El Ministro Portales y las ideas “portalianas”.

Las siguientes son las ideas portalianas y su aplicación cuando fue Ministro de Estado:

La creación de la Guardia Cívica, institución de civiles destinada a mantener el orden. Refleja la idea portaliana del orden, que nos llevará a una vida moralmente correcta. Existen antecedentes de haber sido muy estricto su trabajo de mantención del orden, incluso abusivo de su poder.

La devolución a la Iglesia Católica de los bienes confiscados durante los gobiernos liberales de 1823 a 1828, más la restitución del cobro del impuesto a favor de la Iglesia son un claro ejemplo del pragmatismo de Portales. Él no era muy creyente, pero consideraba muy útil a la Iglesia en su proyecto de país, pues era una poderosa y recta base sobre la cual se podía construir un Estado también muy sólido. La idea portaliana era el fin de la anarquía en que el país había caído durante el breve periodo liberal tras la renuncia de O’Higgins.

En la Constitución de 1833, en la que no es oficialmente redactor, se establece que el poder ejecutivo tendría tantas atribuciones, que prácticamente lo convierte en un dictador con una duración de cinco años, renovables por otros cinco más. La idea portaliana es que ésto es provisorio, pero los redactores de la Constitución lo dejan como permanente.

Como Ministro hizo lo posible para crear instituciones fuertes, en que más que responder a un exitoso funcionario pasajero, permanecieran en el tiempo. La idea portaliana es no más personalismos.

Las fuerzas armadas debían ser leales a toda prueba con el gobierno. Los militares no podían tener tendencias políticas diferentes a lo establecido por el gobierno. Deben ser obedientes. Por eso expulsó a los militares ligados al liberalismo. La idea portaliana aquí  se trata de la subordinación de las milicias al poder ejecutivo.

Portales establece llevar a cabo actos públicos para exaltar el patriotismo. Como por ejemplo que todos los 18 de septiembre, como parte de la celebración de la Independencia, se realizará un desfile. Ésta es la raíz de la Gran Parada Militar que se hace actualmente los días 19 de septiembre. La idea portaliana es la cultura cívica, que lleva al patriotismo.

Respecto de las relaciones internacionales Portales es muy cuidadoso, tanto con el gigante de América del Norte, como con el vecino Bolivia.
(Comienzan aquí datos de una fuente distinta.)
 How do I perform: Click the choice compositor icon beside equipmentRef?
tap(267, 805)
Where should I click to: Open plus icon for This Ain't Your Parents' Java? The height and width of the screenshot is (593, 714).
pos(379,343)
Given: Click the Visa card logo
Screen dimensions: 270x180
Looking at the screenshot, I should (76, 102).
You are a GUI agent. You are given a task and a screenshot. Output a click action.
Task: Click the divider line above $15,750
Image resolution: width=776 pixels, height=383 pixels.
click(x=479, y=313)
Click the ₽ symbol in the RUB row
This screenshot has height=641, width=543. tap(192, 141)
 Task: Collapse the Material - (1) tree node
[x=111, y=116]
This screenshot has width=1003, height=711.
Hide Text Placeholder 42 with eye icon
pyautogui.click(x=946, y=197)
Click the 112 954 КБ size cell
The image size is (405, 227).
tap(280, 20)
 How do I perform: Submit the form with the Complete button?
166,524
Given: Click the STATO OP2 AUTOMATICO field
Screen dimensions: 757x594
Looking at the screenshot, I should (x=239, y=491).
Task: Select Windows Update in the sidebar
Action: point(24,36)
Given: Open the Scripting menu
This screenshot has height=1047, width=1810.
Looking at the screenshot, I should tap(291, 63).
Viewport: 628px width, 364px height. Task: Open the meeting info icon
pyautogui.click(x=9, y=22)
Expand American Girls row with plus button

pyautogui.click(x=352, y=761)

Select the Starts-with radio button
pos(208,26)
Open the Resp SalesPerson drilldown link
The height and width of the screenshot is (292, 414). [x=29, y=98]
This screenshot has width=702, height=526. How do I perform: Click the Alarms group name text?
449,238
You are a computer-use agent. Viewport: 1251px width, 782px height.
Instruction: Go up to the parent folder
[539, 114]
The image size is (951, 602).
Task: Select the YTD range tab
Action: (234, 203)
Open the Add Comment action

De Estados Unidos critica la doctrina Monroe, en la cual el país del norte señala que defenderá a los latinoamericanos frente a cualquier agresión europea. Visonariamente Portales manifiesta el cuidado que debe tenerse con Estados Unidos, pues se puede pasar de un conquistador español a un nuevo conquistador del mismo continente. Respecto de Bolivia lo señala como una amenaza, sobre todo cuando anexa a Perú, creándose la Confederación Peru-boliviana. Su deseo de ir a una guerra, atacando primero, antes que lo hagan ellos, será uno de los motivos de su asesinato en 1837.  No obstante de su muerte Chile atacó exitosamente a Bolivia.